In my adolescence, love, as I think for most of us, was a tremendous focus. I wanted to find the perfect partner. I did and married her.
I realized after being married for some time that it wasn't enough. It wasn't enough to lead an individual life where I loved on person and we created a world together.
I was very fortunate, and have always been, that the women I met and fell in love with were exceptional, from my first girlfriend to the woman I married when I was 21, to all the remarkable women I have known as either friends or lovers.
I explored alternate states of consciousness at one period of my life through psychedelics, as was the fashion with all my friends.
It was a time period in the 1960, when a generation of souls looked at the established society, looked at the pettiness, the greed, the hate, and rejected it and tried to create something new. Their creation neither succeeded nor failed. It was another experience.
We sought a tribal society, to be close to each other, not to sit behind a television with our families and not see our families, not just to watch the evening news and the inane comedies designed to pacify the multitudes, but rather to explore ourselves.
We experimented and we experienced many altered states of awareness. We used the power plants. I did that for a year or two.
With the use of psychedelics, it was all based around the Tibetan Book of the Dead, using them to experience enlightenment.
I learned about the benefits and the vast limitations of such types of exploration, as did all my generation.
I started to meditate formally at about 18. I would sit on a mountaintop in Southern California around twilight and focus on my third eye. Everything would become still and rings of light would appear, and I'd go through them. I would be beyond time and space.
My travels to the Far East occurred primarily during the 1960's. Naturally, I have returned many times since. Of course, there was concern from my family that I was traveling to far distant lands to accomplish snowboarding activities that no one had tried yet.
Originally, I was interested in athletic pursuits like snowboarding, martial arts and surfing. When I went to the Himalayas and met a number of Buddhist monks I was introduced to a new way of looking at life.
I was initiated as a Buddhist monk at the age of 19, but I think that initiation is simply a starting point.
I meditated on my own for some time, read spiritual books, became a vegetarian and had incredible experiences every day, every meditation, where I was just thrown into the infinite - never realizing that other people didn't necessarily have those experiences in meditation that quickly.
I never considered myself to be special. If anything, I considered myself to be awkward, and still do sometimes.
I entered a spiritual community when I was 20, which I was in for 11 year, with very strict meditative practices, with an Eastern teacher. It was very much like a religious order.
The training was rigorous, hundreds and thousands of hours of meditation, self-giving. But it was easy. I loved it.
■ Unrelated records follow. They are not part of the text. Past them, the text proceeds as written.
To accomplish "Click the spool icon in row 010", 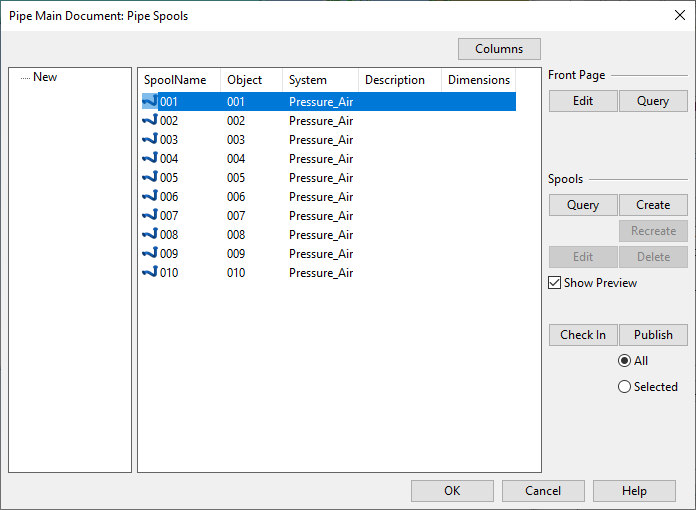I will click(x=150, y=272).
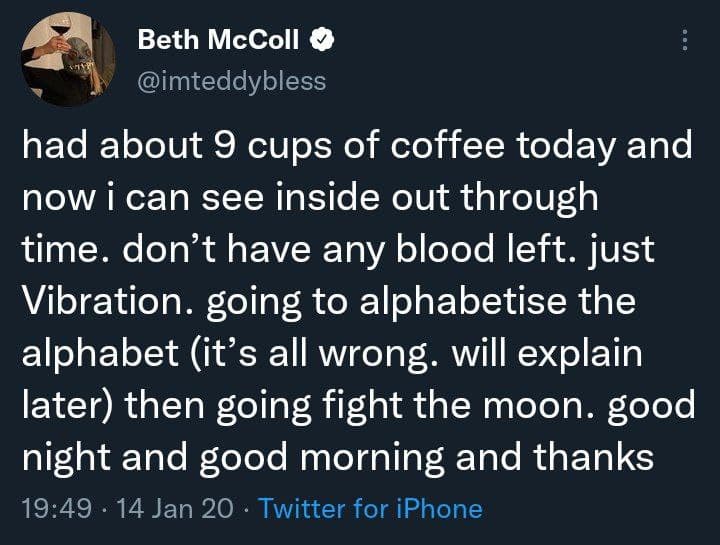Open Beth McColl's profile picture
The image size is (720, 545).
67,59
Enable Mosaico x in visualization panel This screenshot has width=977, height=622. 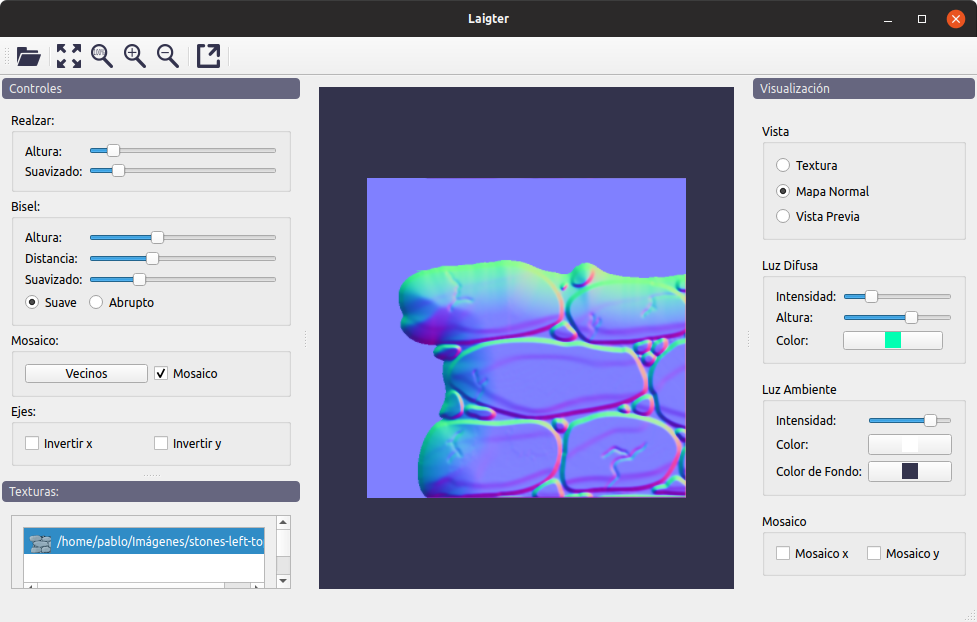click(783, 553)
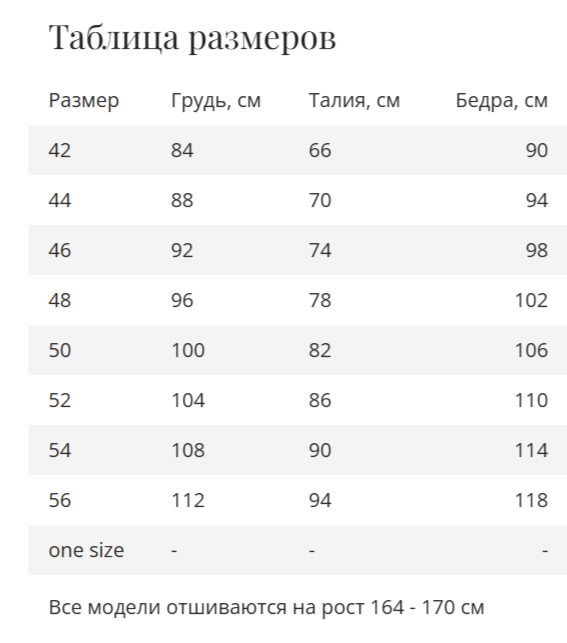Select size 54 row label
This screenshot has height=643, width=567.
(x=60, y=450)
I would merge again and again with the superconscious in meditation.
At the same time, I went through college, received a Ph.D. and started to teach. I wrote books.
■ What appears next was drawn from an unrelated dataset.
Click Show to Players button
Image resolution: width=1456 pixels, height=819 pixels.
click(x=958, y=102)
I was drawn to the arts because I sensed that I was by nature Bohemian, and yet very conservative.
In poetry, and in my study in graduate school, I was drawn to a particular poet, Theodore Roethke. I did a dissertation on "The Evolution of Matter and Spirit in the Poetry of Theodore Roethke" for my Ph.D.
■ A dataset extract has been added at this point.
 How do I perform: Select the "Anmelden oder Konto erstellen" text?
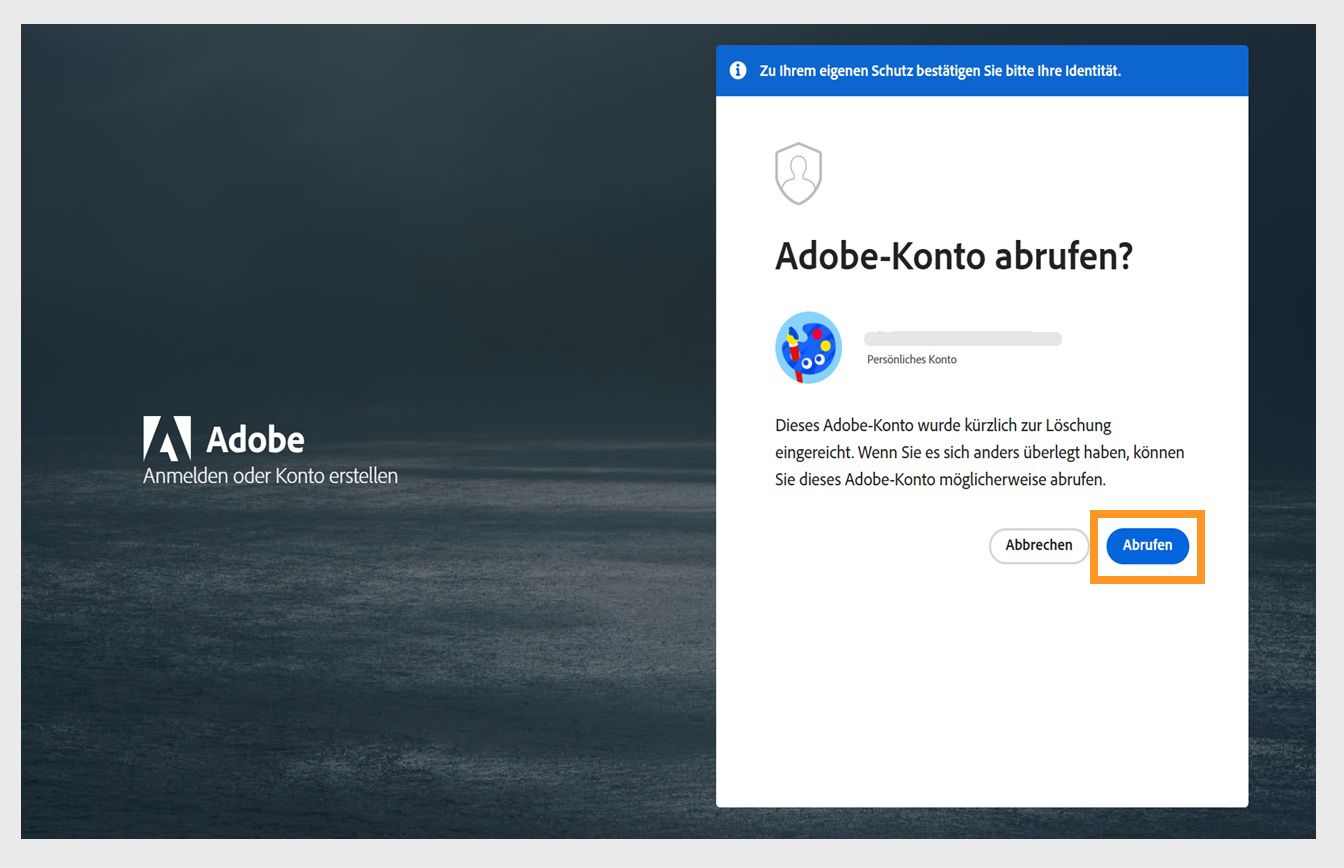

I did well in school. I had lots of honors, so I thought I was quite smart.
I was drawn to be very solitary as a scholar. I lived a very quiet life, aloof, with my books, with my walks in nature, meditating, and of course with my teacher.
I was very dawn to people I loved, to my family, to my father, to my sister, to my brothers.
I was very immersed in the world. I'm very worldly. I love world. I was immersed in my career, in school, in teaching.
I lived in a community where celibacy was the rule. My I saw many people asked to leave the ashram for so much as looking intensely at a member of the opposite sex.